_Lesetext_:

Und hierin liegt die besondere Leistung der Publikation: Albrecht rückt ein Forschungsfeld der Stadt- und Architekturgeschichte ins Licht, nachdem es Jahrzehnte nur in regionalem Kontext oder monografisch aufgegriffen wurde. [1] Die letzte gesamtdeutsche vergleichende Studie über das mittelalterliche Rathaus erschien vor sechzig Jahren. [2] Ein solches Projekt bietet einige Schwierigkeiten, denen sich Albrecht durchaus bewusst ist. Kaum eine andere profane Baugruppe hängt derart von den wirtschaftlichen, gesellschaftlichen, politischen und örtlich-künstlerischen Bedingungen ab. Sie kann nur interdisziplinär und im Zusammenhang mit der regionalen Entwicklung betrachtet werden. Dementsprechend gliedert Albrecht die Materie in einzelne Kapitel wie "Rathäuser im südlichen Ostseeraum" oder "Magdeburg und die brandenburgischen Rathäuser". Wobei hier bemerkt sei, dass die regionale Zuordnung nicht immer nachvollziehbar oder das lapidar anmutende "Der Osten" unbefriedigend ist. Die jeweiligen unterschiedlichen Forschungsstände bedingen die unterschiedliche Quantität der Texte. Dies liegt nicht zuletzt am Erhaltungszustand der Gebäude selbst. Die Nutzungskontinuität sorgte zwar für den Erhalt vieler Rathäuser, erforderte aber auch zahlreiche Umbauten. Die Bausubstanz vor allem aus dem 13. Jahrhundert ist, wenn überhaupt, nur minimal erhalten. Die Regotisierungsmaßnahmen des 19. Jahrhunderts haben die Situation nicht verbessert.

Angesichts der verkürzten Darstellung der Baugeschichten bleiben viele Aspekte zwar nur vage angesprochen; der ein oder andere Leser wird sich vermutlich mehr Tiefe, besonders in Bezug auf die historischen Zusammenhänge wünschen. Dennoch kann, und das ist auch die Intention des Autors, das handliche, reich bebilderte Buch als Einstieg in die Thematik benutzt werden. Albrecht erschließt den wichtigsten Bestand an Rathäusern und dokumentiert den aktuellen Forschungsstand, indem er sich auf neue archäologische sowie bauforscherische (darunter auch lokale und unveröffentlichte) Untersuchungen stützt - diese sind allerdings wegen des reduzierten Anmerkungsapparats nicht leicht zurückzuverfolgen.

Albrecht formuliert zu Beginn seines Kapitels über die Gestalt der Rathäuser eine wichtige Erkenntnis: "Die Entstehung der Bauaufgabe Rathaus entsprang nicht einer funktionalen Notwendigkeit, sondern einem repräsentativen Willen zur Selbstdarstellung des Rates" (25). Verwaltungsgebäude, Gerichtsort, Versammlungsstätte, Kaufhaus, auch Zeughaus und Festsaal mit Weinkeller, all dies war das Rathaus. Die komplexen Aufgaben hätten in anderen Gebäuden erledigt werden können - so Albrechts Argumentation -, wie es in weiten Teilen Frankreichs und Englands der Fall war. Nur ein Beispiel: Das Ratsgebäude entwickelte sich oft zum wichtigsten Kaufhaus der Stadt (das monumentalste Beispiel dafür ist wohl Thorn), darin dokumentierte der Rat seine Kontrolle über die Handels- und Markttätigkeit. Wo das städtische Kaufhaus in einem anderen Gebäude untergebracht war, scheinen stadtherrliche Vorgaben ausschlaggebend gewesen zu sein (die kaiserlichen Städte Speyer, Aachen oder die Bischofstadt Mainz).

_Kurze Aufgabe_: Geben Sie aus der Rezension über mittelalterliche Rathäuser den Abschnitt von „Angesichts der verkürzten“ bis „nicht leicht zurückzuverfolgen.“ wortgetreu wieder.

_Material_:
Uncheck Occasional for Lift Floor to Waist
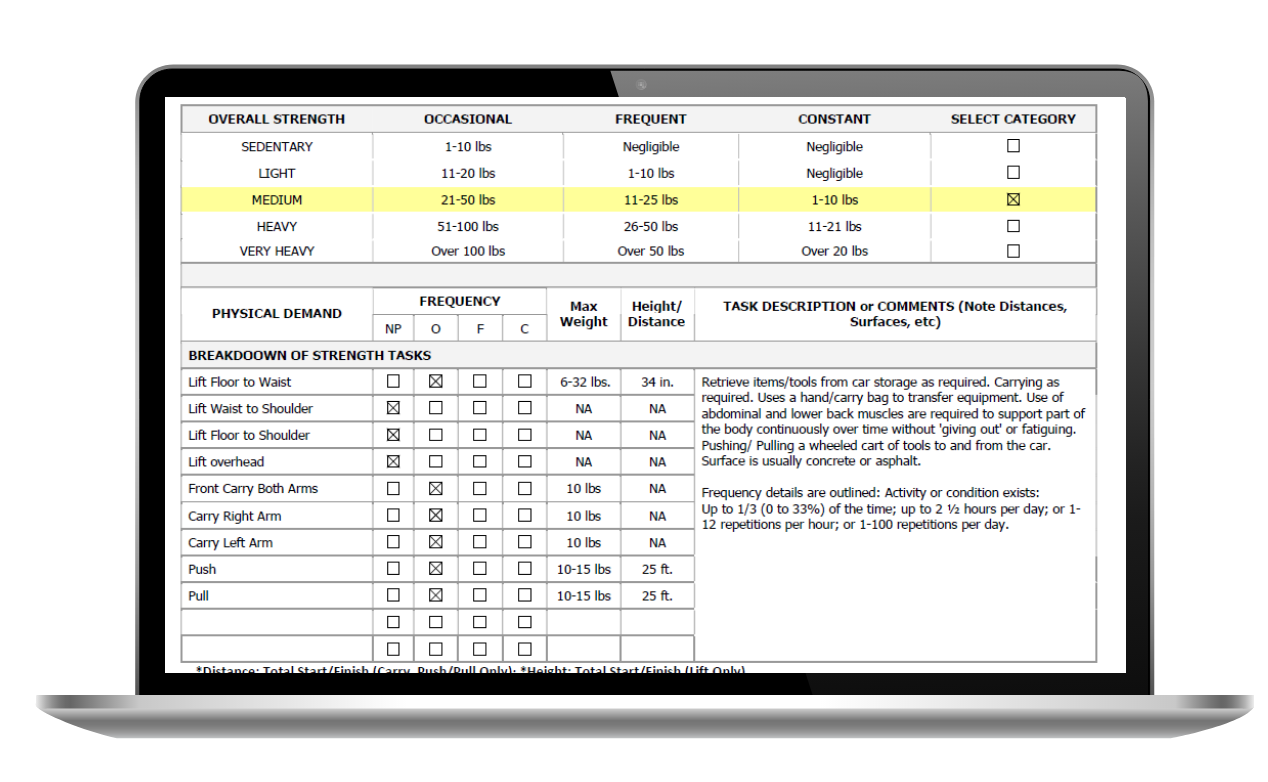 click(x=436, y=381)
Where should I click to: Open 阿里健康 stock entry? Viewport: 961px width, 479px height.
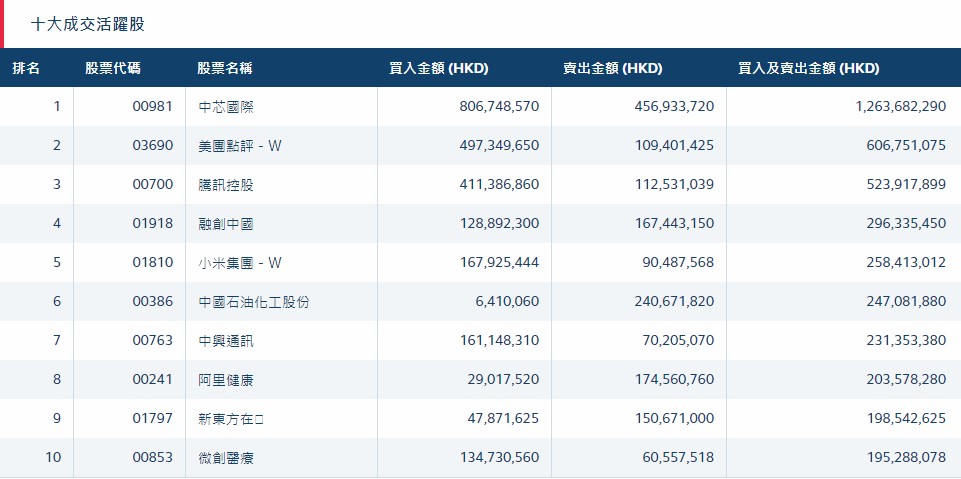click(x=226, y=380)
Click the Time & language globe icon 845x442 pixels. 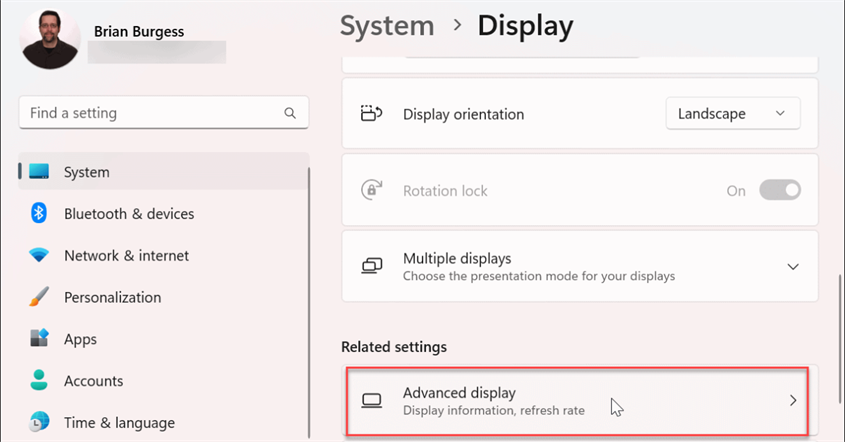pos(39,422)
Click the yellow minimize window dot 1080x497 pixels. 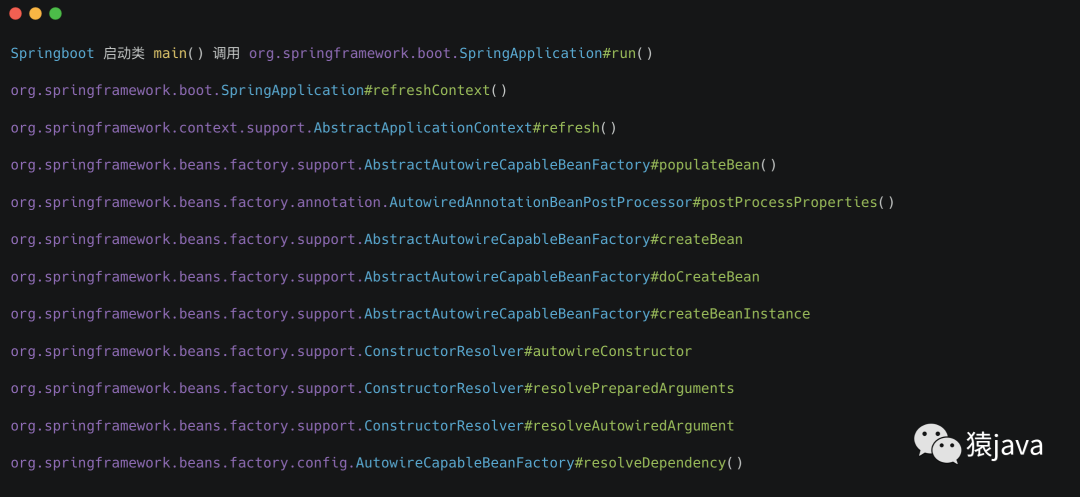[35, 13]

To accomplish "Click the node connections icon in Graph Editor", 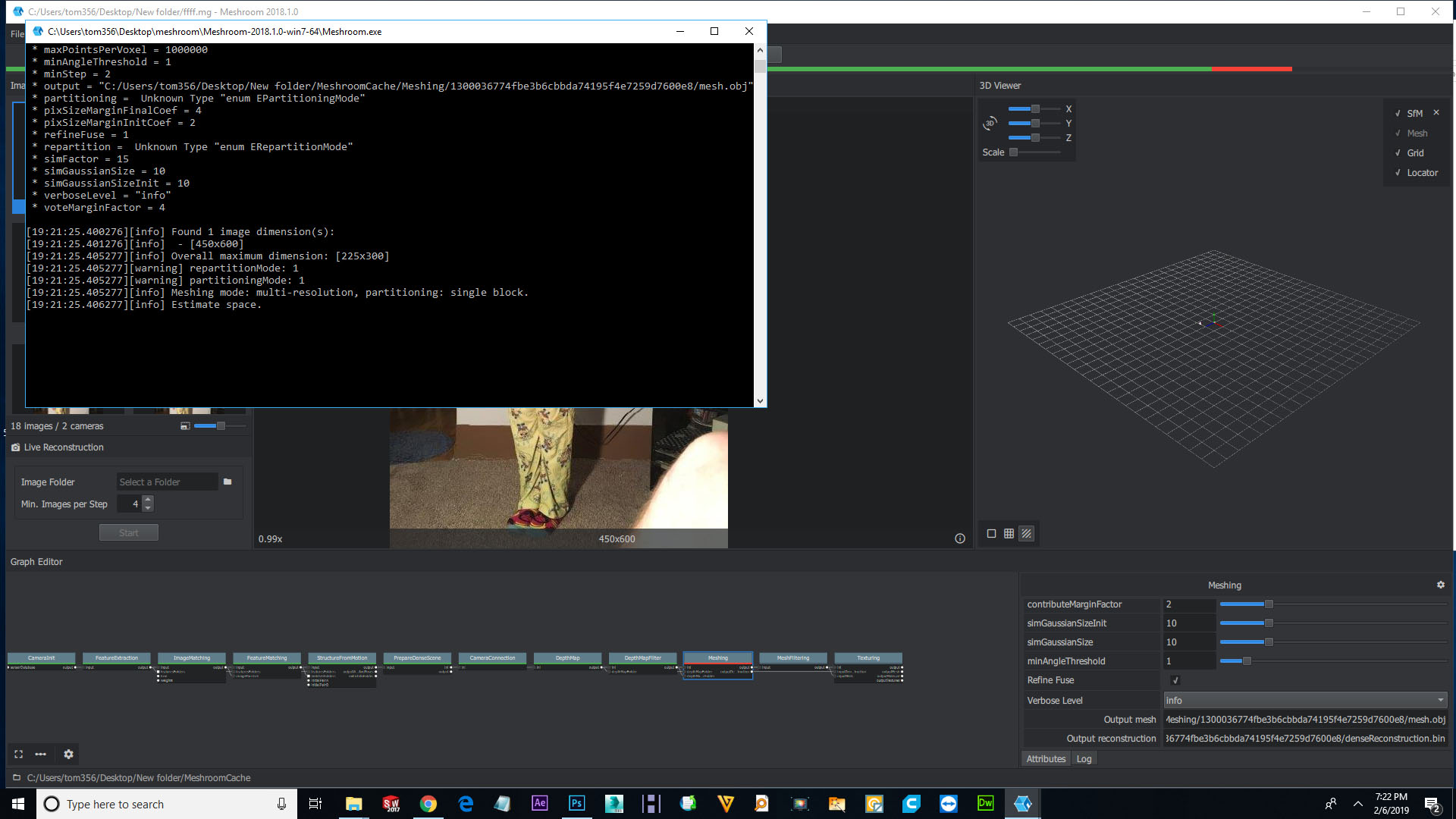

_Antwort_:
Angesichts der verkürzten Darstellung der Baugeschichten bleiben viele Aspekte zwar nur vage angesprochen; der ein oder andere Leser wird sich vermutlich mehr Tiefe, besonders in Bezug auf die historischen Zusammenhänge wünschen. Dennoch kann, und das ist auch die Intention des Autors, das handliche, reich bebilderte Buch als Einstieg in die Thematik benutzt werden. Albrecht erschließt den wichtigsten Bestand an Rathäusern und dokumentiert den aktuellen Forschungsstand, indem er sich auf neue archäologische sowie bauforscherische (darunter auch lokale und unveröffentlichte) Untersuchungen stützt - diese sind allerdings wegen des reduzierten Anmerkungsapparats nicht leicht zurückzuverfolgen.